The industries may obtain a rebate as to the extent of 25% if they set up treatment plant of sewage or trade effluent. The Air Act has been designed to prevent, control and abatement of air pollution. The major sources of air pollution are industries, automobiles, domestic fires, etc. The air pollution adversely affects heart and lung and reacts with hemoglobin in the blood. According to Roggar Mustress, the American Scientist, air pollution causes mental tension which leads to increase in crimes in the society.
The Air Act defines an air pollutant as any ‘solid, liquid or gaseous substance including noise present in the atmosphere in such concentration as may be or tend to be injurious to human beings or other living creatures or plants or property or environment. ‘ The Act provides that no person shall without the previous consent of the State Board establish or operate any industrial plant in an air-pollution control area. The Central Pollution Control Board and the State Pollution Control Board constituted under the Water Act shall also perform the power and functions under the Air Act.

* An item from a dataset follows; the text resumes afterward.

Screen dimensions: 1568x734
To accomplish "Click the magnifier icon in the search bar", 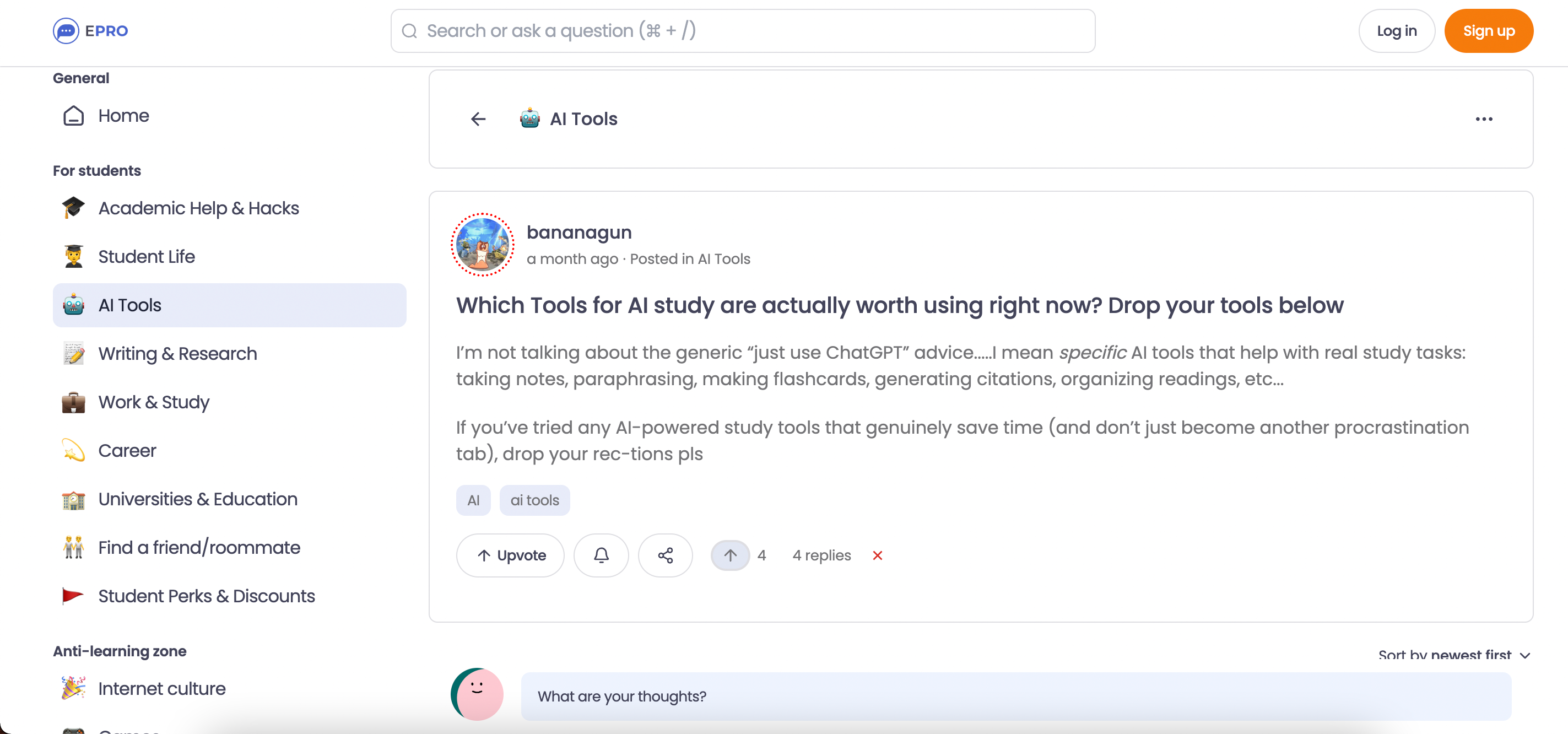I will coord(410,30).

The main function of the Boards under the Air Act is to improve the quality of air and to prevent, control and abate air pollution in the country. The permission granted by the Board may be conditional one wherein stipulations are made in respect of raising of stack height and to provide various control equipments and monitoring equipments. It is expressly provided that persons carrying on industry shall not allow emission of air pollutant in excess of standards laid down by the Board. In Delhi, the public transport system including buses and taxies are operating on a single fuel CNG mode on the directions given by the Supreme Court.
Initially, there was a lot of resistance from bus and taxi operators. But now they themselves realise that the use of CNG is not only environment friendly but also economical. Noise has been taken as air pollutant within the meaning of Air Act. Sound becomes noise when it causes annoyance or irritates. There are many sources of noise pollution like factories, vehicles, reckless use of loudspeakers in marriages, religious ceremonies, religious places, etc. Use of crackers on festivals, winning of teams in the games, and other such occasions causes not only noise pollution but also air pollution.

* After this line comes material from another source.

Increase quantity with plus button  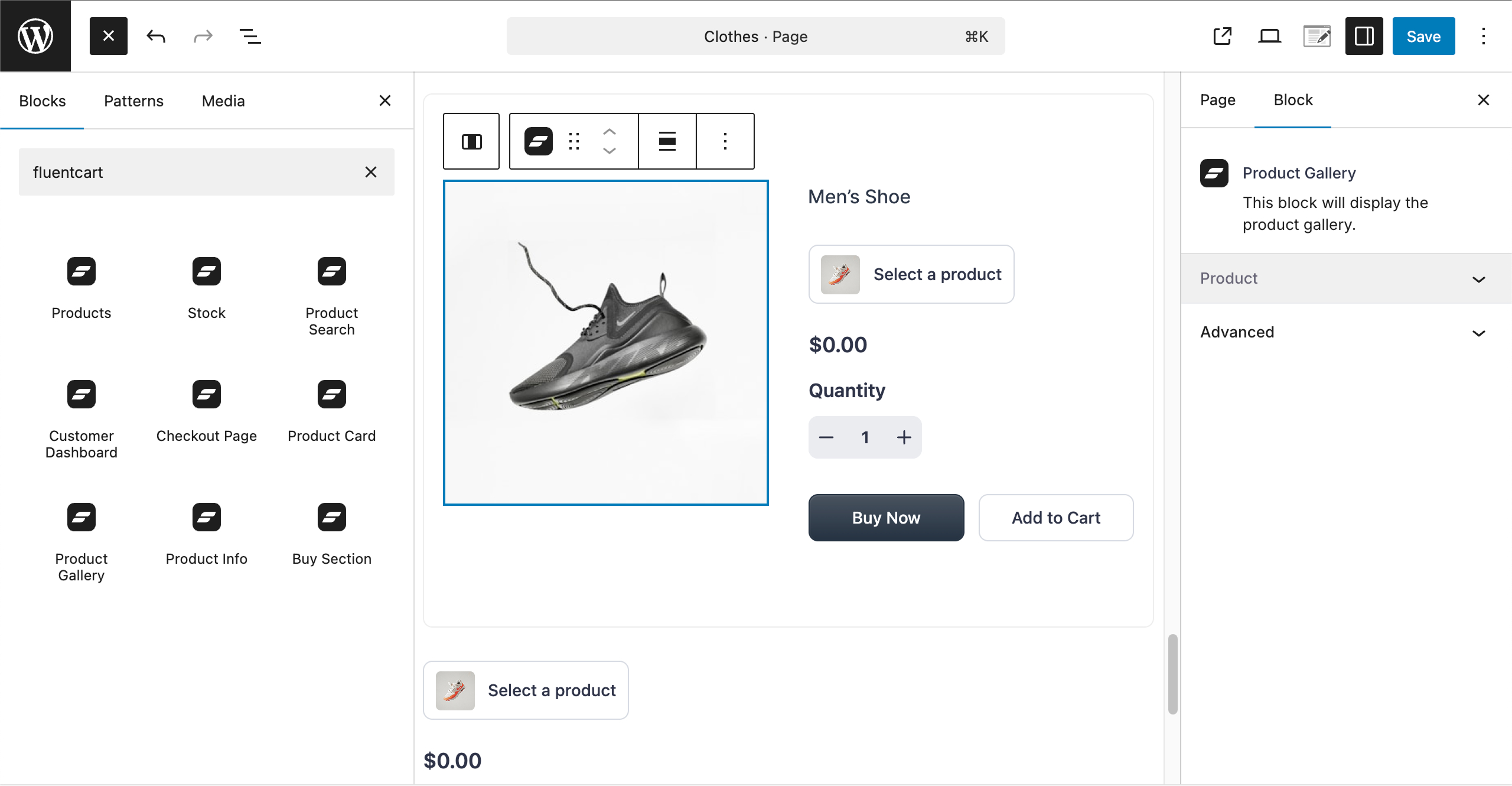(x=904, y=437)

The Air Act prevents and controls both these pollutions. The Environment (Protection) Act, 1986 was enacted to provide for the protection and improvement of the quality of environment and preventing, controlling and abating environmental pollution. The Act came into existence as a direct consequence of the Bhopal Gas Tragedy. The term ‘environment’ has been defined to include water, air and land, and the inter-relationship which exists among and between water, air and land and human beings, other living creatures, plants, micro-organism and property.